Online Voting Introduces Increased Access With Security Concerns
By Tracie Ehrlich
Today, Americans can buy a car, apply for a mortgage, make a will, and even get married entirely online. This November, at least three states--Delaware, West Virginia, and New Jersey-- will add to this ever-growing list by implementing online voting in several forms.
For its proponents, online voting brings the prospect of engaging a new generation of voters and increasing accessibility to the ballot booth. Voatz, a Massachusetts based company providing mobile voting via an application downloaded to a voter’s smartphone, is one such proponent.
Voatz implemented small pilot programs with jurisdictions across the United States, targeting voters who commonly face difficulties casting a ballot, including those with disabilities and military personnel deployed overseas.
Jesse Andrews, Voatz Director of Business Development, said that online voting is all about giving voters another channel to cast their ballot.
“That’s really our mindset,” Andrews said. “How do we help these voters? How do we allow election workers to protect their voters?”
For many, however, the security and privacy risks of implementing an online voting system outweigh any perceived benefits.

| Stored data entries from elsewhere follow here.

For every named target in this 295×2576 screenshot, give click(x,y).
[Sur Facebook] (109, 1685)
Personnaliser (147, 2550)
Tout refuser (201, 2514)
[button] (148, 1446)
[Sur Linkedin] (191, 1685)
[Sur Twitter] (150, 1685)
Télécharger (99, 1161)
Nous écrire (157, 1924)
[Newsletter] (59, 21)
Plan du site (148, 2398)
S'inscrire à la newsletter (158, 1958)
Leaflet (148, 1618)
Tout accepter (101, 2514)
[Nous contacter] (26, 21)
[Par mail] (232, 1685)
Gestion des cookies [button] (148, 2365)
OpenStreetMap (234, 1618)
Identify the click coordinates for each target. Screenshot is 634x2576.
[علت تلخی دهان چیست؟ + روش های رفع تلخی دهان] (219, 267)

“Given that online voting isn’t really secure by any mechanism we know of, we’re unprepared,” Eugene Spafford, a Computer Science professor at Purdue University and computer security expert, said. “The fact that people still think of it as a possibility indicates that we’re not prepared.”
Spafford said the United States has only begun to scratch the surface of online voting and that there are problems associated with it that don’t have solutions yet.

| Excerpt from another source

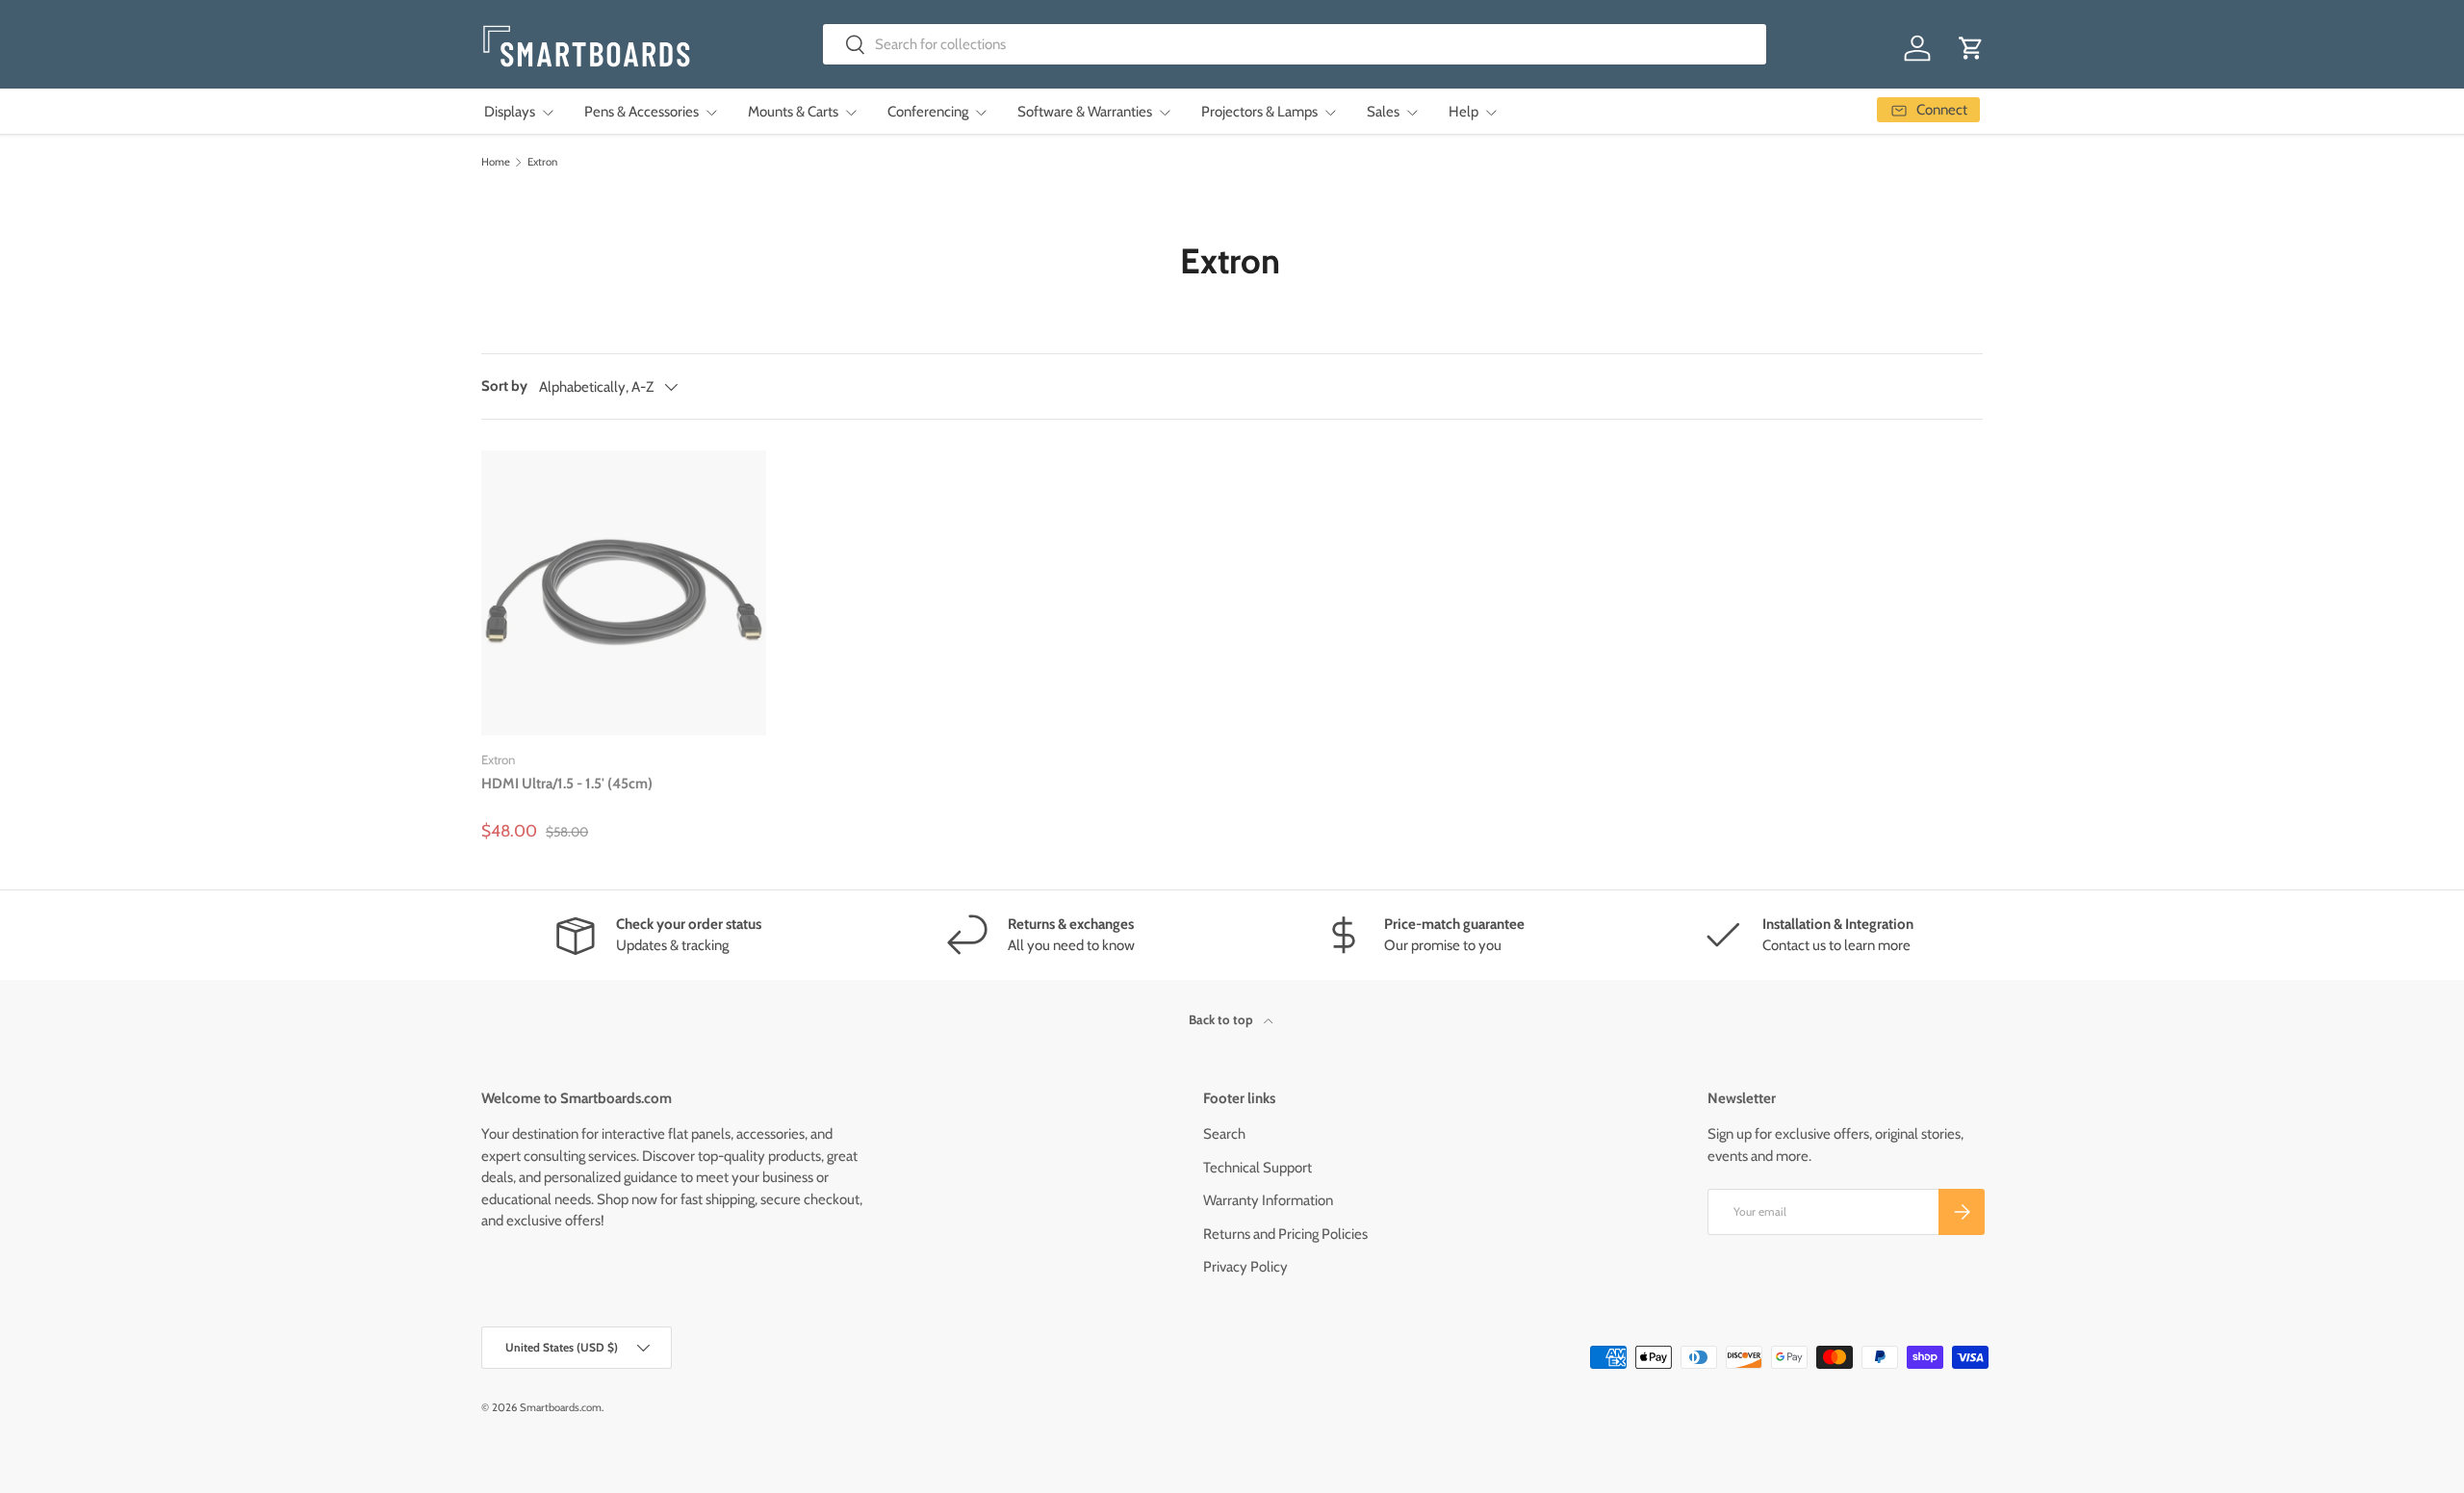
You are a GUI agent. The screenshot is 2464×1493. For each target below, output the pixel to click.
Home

“In general, our cyber security posture is terrible, as businesses, private individuals, [and] governments all fall prey to this,” Spafford said. “Anybody talking about ‘well we can make it secure’ just doesn’t understand the reality of how people are using computing now, and how weak it really is.”
He said he believes the core values of American elections cannot co-exist with online voting.
“Voting as we do it is not possible online,” Spafford said.
For example, he explains that people are concerned whether others know how we voted. If we moved away from such concerns, then online voting may be possible, but would allow for the possibility of voter fraud and coercion.
Mike Shapiro, Chief Privacy Officer for the County of Santa Clara, said accurate information and voter empowerment are the most pressing issues and should be prioritized first.
For Shapiro, online voting holds future promise. However, he said, putting such a tool into practice remains a distant goal, given outstanding security concerns.
“I think for now, considering all the efforts that are going on to try to infiltrate, I would consider a mail-in paper ballot to be the viable option. That’s not to say that I’m against the technology in particular,” Shapiro said. “I think it’s just going to be a matter of time before it advances enough to where it is going to be a safe and secure way to vote.”
Shapiro said the irony of skirting new voting technology is not lost on him, given the constituency he serves, Silicon Valley, still votes by paper.
“There’s going to be a time where we’re going to get there, but that’s going to be a little bit into the future,” Shapiro said.
Despite security concerns, Andrews says Voatz’s benefits are too great to ignore, citing the opportunities Voatz gives disabled, military, and elderly voters to cast their ballot.
“There’s risk inherent in every channel, and every manner of voting and, again, election administrators, they’re risk mitigators,” he said, stating that while it is important to consider safety and security, it is also crucial to consider “who are the voters getting left out or left behind that can’t participate?” In other words, “a vote lost is its own form of lack of security,” Andrews said.
Andrews said he also envisions ways for online voting to enhance election security.
“If you’ve been hit by a hurricane or wildfire, and your polling locations are down, what do you have as back up? What is your resiliency in this system? That’s how we think about this. We want to strengthen this election system across the US,” Andrews said. “We want to make this another option. We think a lot of different channels can flourish.”
Andrews said he encourages those skeptical of online voting to work with its proponents to address potential security issues.
“This is a decades-long process that’s going to happen here,” Andrews said. To the detractors and people who are even slightly hesitant about the future of online voting, he urges, “come fight the good fight with us.”
Spafford said the most critical issues facing voters don’t hinge on technology.
“If one looks at the electoral system, there are some common problems that are not necessarily associated with technology,” Spafford said. “And, it’s not clear that technology provides the solutions. For instance, a minority of voters are the ones who go to vote. How do we get the others to vote? Even more importantly, how do we get the majority of voters to cast informed ballots? That’s tough.”
Spafford said it is essential to have people who care and are educated at every level of the election system.
“A good government, a democracy, does not maintain itself,” Spafford said. “It is maintained by the people who care enough to participate. We can’t defer this to technology.”